Yea, I ment the caul at the waist, varnish fumes messing with my ability to think. I use a veneer press screw and I was wondering if a wider caul would need two, one on each end. But I see that is an unfounded concern of mine.

That's pretty much how I bend sides except that I fold a piece of news print paper (before it's printed on of course), place the side between the fold, spritz it and bend it. I find the paper absorbs 99% of any stain and it is an especially good way to do Quilted maple. Since I've been doing my bending with the paper I've not had a single case of "bubbling" that can sometimes happen with Quilted.

Thanks again, I'm sure I'll make a double side bender now that it's clear there are no problems.

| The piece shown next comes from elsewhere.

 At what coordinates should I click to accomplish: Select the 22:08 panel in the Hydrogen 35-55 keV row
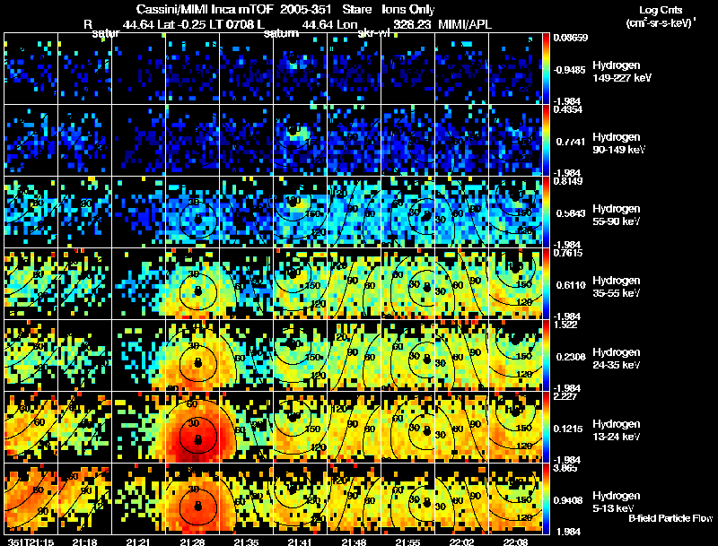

BTW, my wife thinks a stutter is kind of "cute"...so, there you go..."chicks dig it".
I use the paper method as well, but I use brown paper. My inspiration was the memory of my mother using these for "Crisp" cookies. It pulled out the oil and excess moisture when she took them off the pan, even more so than just putting them on a drying rack. Now, if I had more than just two narrow benches against the wall in the garage, a rig like that binding cutter would be quite nice. I think Roy Noble had some really cool jig, but I have not been able to find hide nor hair of him in at least a few years. He must be in his 80's (at least) by now.